PARIS, 7 novembre 2018 (AFP) – Les sénateurs ont rétabli en commission l’indexation des pensions de retraite et des allocations familiales sur l’inflation prévisionnelle, a indiqué le rapporteur du projet de budget 2019 de la Sécurité sociale, Jean-Marie Vanlerenberghe.

Le projet de loi sera examiné en séance publique à partir de lundi et les sénateurs devront voter de nouveau ces modifications. Le budget doit être adopté définitivement d’ici fin décembre.

L’Assemblée nationale, qui l’a adopté le 30 octobre en première lecture, a voté une limitation à 0,3% de la revalorisation des pensions de retraites et allocations, bien en-deçà de l’inflation, pour économiser 1,8 milliard d’euros.

La commission des Affaires sociales du Sénat a prévu de financer partiellement le rétablissement de l’indexation en sollicitant les organismes complémentaires de santé (mutuelles, sociétés d’assurance…) « à hauteur d’un milliard », a précisé à l’AFP M. Vanlerenberghe (centriste).

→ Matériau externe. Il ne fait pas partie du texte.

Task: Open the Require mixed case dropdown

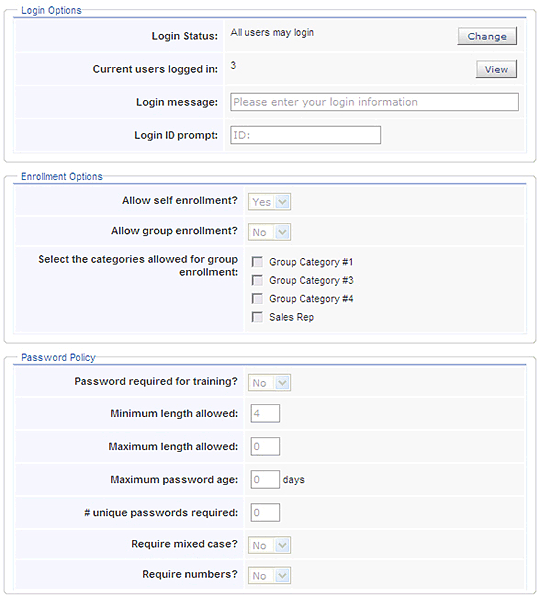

Pour réduire des dépenses, la commission propose également un dispositif progressif de relèvement de l’âge de départ à la retraite, pour arriver à 63 ans en 2020.

« Cela permet de sortir un budget en équilibre, avec même l’excédent qui nous est arrivé de l’Assemblée nationale, de 200 millions d’euros », a ajouté le rapporteur.

La commission a également rétabli le dispositif dit TO/DE (travailleurs occasionnels, demandeurs d’emplois) d’exonération de charges sociales pour l’emploi de travailleurs saisonniers.

Les députés avaient voté une mesure de compromis prévoyant des allègements de cotisations sur les bas salaires, sur deux ans, afin de compenser la fin de l’exonération voulue par le gouvernement.

Quant à l’amendement controversé adopté par les députés, visant à taxer, au-delà d’une certaine franchise, les aides des comités d’entreprise (CE) aux salariés, les sénateurs l’ont supprimé.

Parmi les mesures phares du projet de loi que les sénateurs ont en revanche conservées, figure le « reste à charge zéro » qui vise à offrir un accès à des lunettes, prothèses dentaires et auditives prises en charge par la Sécu et les complémentaires santé.